The Empire struck back. Gandhi and fellow Indian Congress members were arrested and imprisoned. Press censorship intended to silence the independence movement and the Empire’s human rights abuses could not happen now with social media but then lies spread about India’s independence movement were fed to a lackey press.  

There are different forms of nationalism just as there are different forms of democracy in the world. Empires exist to benefit a tiny portion of their populations. When people grow sick of being oppressed for the benefit of the few at the heart of empire they try to change the political structure to better reflect their interests and needs. Empires by their nature are parasitic, sucking the life-blood out of the peripheral areas they govern. So nationalist movements emerge offering hope in the shape of government that will take more cognisance of the desires of the affected people. John Maclean the great socialist advocated Scottish nationalism as the path to socialism and a better world for Scots.  

As more Indians saw through the desperate dirty tricks employed by the British Empire so the clamour for independence grew – for India to govern itself in its own interests, not those of the Empire/UK. The Empire/UK struck out – 1,000 Indians were killed during protests and movement leaders imprisoned (Gandhi’s wife, Kasturba, died in jail.)  The Empire/UK lost the people’s respect. Once that has gone it is a matter of time before any empire falls. For 300 years India had been subjugated by the British Empire/UK. Soon, Pakistan, too became independent.

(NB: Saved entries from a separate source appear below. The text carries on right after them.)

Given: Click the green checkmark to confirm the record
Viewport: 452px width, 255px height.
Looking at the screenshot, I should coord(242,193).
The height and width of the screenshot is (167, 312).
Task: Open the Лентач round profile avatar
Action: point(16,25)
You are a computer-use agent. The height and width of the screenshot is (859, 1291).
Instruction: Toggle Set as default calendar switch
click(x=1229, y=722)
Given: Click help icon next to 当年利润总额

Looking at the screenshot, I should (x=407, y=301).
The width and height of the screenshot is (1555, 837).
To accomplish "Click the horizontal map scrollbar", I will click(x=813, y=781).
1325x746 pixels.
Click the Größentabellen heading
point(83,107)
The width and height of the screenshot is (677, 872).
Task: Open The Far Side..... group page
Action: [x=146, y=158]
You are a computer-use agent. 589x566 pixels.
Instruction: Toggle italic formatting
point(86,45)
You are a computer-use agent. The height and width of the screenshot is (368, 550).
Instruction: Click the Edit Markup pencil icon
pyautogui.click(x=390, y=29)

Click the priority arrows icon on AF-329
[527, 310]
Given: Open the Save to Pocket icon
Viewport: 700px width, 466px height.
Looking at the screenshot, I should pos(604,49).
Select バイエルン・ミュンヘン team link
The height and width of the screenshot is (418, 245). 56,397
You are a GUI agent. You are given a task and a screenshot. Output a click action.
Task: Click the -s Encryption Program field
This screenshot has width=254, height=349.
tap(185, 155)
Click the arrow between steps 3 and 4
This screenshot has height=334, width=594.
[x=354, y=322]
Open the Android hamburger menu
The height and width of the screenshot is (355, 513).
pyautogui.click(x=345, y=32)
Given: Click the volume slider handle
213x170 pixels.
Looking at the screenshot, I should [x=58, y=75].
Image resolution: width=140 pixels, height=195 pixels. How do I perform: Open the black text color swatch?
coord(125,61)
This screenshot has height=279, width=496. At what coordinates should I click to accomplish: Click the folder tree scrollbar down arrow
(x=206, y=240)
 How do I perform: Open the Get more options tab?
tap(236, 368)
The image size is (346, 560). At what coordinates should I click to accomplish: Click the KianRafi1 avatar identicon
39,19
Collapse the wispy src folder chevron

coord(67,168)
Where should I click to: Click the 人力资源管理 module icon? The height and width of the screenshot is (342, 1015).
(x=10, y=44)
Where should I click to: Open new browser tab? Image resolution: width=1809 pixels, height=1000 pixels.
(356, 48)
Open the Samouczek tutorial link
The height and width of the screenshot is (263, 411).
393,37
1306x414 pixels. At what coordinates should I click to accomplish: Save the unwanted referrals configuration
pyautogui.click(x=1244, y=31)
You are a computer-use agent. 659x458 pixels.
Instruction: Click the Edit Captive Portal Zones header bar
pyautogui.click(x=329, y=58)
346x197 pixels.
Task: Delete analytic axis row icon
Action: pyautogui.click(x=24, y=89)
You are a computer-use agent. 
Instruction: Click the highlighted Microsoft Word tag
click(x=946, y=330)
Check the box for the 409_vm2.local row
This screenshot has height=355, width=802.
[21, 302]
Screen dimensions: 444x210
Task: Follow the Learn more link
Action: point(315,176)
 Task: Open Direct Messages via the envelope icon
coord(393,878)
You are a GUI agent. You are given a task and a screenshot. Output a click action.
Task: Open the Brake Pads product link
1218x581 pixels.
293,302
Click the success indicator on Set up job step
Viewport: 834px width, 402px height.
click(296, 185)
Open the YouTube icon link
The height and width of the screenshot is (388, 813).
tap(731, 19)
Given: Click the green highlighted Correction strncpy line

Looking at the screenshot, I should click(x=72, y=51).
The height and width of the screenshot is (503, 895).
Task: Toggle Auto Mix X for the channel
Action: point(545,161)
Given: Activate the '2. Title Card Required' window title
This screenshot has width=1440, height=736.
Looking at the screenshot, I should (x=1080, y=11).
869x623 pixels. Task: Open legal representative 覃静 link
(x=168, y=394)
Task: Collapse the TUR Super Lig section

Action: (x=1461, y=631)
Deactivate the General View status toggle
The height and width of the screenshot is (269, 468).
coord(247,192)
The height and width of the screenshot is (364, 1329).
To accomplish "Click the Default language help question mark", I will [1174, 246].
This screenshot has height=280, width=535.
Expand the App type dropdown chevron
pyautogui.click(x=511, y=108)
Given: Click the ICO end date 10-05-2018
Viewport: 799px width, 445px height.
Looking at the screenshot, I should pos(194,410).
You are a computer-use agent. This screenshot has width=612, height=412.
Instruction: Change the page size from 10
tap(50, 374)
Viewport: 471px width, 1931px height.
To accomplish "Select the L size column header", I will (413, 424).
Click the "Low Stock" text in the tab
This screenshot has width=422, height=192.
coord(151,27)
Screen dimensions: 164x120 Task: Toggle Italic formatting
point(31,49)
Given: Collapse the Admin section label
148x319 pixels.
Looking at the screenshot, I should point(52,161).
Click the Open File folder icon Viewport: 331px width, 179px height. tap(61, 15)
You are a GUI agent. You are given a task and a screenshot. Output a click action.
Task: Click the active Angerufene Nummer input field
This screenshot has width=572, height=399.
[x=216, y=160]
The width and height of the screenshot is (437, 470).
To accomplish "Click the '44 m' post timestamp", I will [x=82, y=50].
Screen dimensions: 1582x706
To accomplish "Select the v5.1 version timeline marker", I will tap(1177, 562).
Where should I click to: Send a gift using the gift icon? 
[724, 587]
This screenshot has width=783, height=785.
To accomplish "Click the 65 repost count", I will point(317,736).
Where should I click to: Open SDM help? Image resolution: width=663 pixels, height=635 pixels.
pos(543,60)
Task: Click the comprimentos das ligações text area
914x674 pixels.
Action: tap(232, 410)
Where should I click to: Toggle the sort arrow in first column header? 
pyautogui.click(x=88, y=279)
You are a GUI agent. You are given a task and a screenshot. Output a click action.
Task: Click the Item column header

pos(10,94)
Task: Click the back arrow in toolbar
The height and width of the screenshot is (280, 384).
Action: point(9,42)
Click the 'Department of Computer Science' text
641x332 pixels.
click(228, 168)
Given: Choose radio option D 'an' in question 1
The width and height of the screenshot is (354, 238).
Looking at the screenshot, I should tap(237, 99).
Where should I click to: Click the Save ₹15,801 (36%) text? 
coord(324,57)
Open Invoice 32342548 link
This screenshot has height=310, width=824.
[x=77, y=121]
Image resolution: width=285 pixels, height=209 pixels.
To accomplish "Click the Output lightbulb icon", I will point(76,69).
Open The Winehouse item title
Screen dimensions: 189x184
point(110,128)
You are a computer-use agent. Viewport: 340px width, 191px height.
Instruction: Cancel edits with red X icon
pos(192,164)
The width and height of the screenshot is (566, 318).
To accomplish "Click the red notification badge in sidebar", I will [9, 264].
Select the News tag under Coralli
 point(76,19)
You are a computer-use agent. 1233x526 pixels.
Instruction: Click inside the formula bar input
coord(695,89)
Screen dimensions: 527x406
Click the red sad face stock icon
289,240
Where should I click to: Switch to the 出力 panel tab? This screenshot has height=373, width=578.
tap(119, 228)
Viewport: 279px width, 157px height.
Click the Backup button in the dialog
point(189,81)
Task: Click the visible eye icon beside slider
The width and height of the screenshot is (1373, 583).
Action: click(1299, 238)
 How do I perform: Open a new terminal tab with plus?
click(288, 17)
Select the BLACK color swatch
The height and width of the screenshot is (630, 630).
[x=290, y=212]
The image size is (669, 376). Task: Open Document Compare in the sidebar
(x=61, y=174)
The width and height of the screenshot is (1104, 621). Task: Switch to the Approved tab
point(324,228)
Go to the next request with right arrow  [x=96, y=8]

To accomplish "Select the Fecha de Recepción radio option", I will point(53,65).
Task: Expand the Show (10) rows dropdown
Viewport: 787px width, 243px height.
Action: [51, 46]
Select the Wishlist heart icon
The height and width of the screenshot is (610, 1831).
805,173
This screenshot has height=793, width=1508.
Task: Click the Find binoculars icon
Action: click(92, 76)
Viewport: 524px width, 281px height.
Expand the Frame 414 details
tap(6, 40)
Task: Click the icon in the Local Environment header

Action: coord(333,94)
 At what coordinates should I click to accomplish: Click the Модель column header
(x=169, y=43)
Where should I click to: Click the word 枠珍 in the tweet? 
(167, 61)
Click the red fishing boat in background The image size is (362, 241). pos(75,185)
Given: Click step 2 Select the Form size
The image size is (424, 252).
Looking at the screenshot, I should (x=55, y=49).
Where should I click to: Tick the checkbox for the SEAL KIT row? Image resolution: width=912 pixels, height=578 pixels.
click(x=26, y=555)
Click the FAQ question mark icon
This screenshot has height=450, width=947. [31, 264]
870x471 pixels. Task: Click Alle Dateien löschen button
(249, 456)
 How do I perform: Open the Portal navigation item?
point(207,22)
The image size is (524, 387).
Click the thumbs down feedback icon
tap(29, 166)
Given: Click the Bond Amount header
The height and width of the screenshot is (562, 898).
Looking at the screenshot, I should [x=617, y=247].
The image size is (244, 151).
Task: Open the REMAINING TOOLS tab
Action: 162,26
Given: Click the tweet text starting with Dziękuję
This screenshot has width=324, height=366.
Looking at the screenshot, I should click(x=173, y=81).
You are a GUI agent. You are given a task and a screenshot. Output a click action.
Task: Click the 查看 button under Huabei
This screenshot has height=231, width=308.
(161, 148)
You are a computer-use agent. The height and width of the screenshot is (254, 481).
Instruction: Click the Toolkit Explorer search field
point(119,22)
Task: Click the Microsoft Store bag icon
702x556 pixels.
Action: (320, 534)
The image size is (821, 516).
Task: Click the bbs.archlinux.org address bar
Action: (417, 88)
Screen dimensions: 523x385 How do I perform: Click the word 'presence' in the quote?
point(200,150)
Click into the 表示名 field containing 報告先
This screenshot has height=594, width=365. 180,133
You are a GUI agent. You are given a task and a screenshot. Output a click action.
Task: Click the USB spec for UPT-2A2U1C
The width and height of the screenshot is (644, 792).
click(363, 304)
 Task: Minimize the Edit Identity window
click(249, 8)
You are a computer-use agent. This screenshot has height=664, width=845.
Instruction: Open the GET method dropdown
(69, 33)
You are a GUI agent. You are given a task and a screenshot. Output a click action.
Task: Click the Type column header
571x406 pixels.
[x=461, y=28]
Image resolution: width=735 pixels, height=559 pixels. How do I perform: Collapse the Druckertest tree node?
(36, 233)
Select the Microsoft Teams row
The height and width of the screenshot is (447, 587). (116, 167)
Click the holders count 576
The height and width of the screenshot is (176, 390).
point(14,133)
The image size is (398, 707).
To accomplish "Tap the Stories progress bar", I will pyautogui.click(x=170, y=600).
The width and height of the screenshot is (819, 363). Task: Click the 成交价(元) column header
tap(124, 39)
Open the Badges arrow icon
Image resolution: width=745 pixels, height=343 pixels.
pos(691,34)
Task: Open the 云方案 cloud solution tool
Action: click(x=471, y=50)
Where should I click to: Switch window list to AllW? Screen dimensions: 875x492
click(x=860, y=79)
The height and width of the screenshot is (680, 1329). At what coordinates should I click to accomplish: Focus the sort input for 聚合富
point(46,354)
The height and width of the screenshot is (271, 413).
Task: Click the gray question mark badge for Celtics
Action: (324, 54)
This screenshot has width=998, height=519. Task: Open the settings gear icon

The British Empire was once the alpha power and London the alpha capital. This is no longer the case. The Empire created through violence and threat declined because of its arrogance, corruption, xenophobia and disrespect for its peripheral areas. Yes, it was Scots who largely ran the British Empire. It has been said this was because Scots were better educated than in other parts of the UK. Perhaps there is truth in that. It may also have been because educated ambitious Scots had few career opportunities available to them within Scotland because of how Scotland’s infrastructure was run down so that the majority of high-powered jobs were created/preserved for the centre of UK power, London, and Etonian Oxbridge friends of friends in the capital. That Scots participated to a high degree in the British Empire is neither here nor there. Scotland as a nation was as much a victim of the imperial motivations of London as other peripheral parts of the Empire. And while other colonies have won their independence, Scotland remains trapped in a Union founded on inequality.

The British Empire’s decline left behind a debtor United Kingdom, pressurised by the USA because of world war debt to open up access to its international markets. The rump of Empire/UK that remains – the union of the UK – still exhibits the predatory characteristics shared by all empires. They are ingrained in it. The alpha power lashes out whenever its authority is challenged. Whereas India and other former Empire nations were subjected to brutal repression in response to their demands for independence Scotland it is supposed will be subjected to a thrashing by propagandists for the UK. Threats of disaster and failure; of ingratitude have been and will increasingly be made.

Empires resist their loss of power. The mythical hand of friendship extended from the centre of empire to the peripheries is always in the end a fist. Threats escalate as an empire defends its authority. The UK built on violence and threats will die issuing still more threats meant to undermine confidence in the subordinate nation’s future success.

But as India proved, lying and threats, corruption and moral decay, far from saving a venal order leads to its demise. Once people stop believing the indoctrination; once they see it for what it is propaganda concocted to preserve inequalities of the Union/empire they have won – by realising they are the means of changing the world.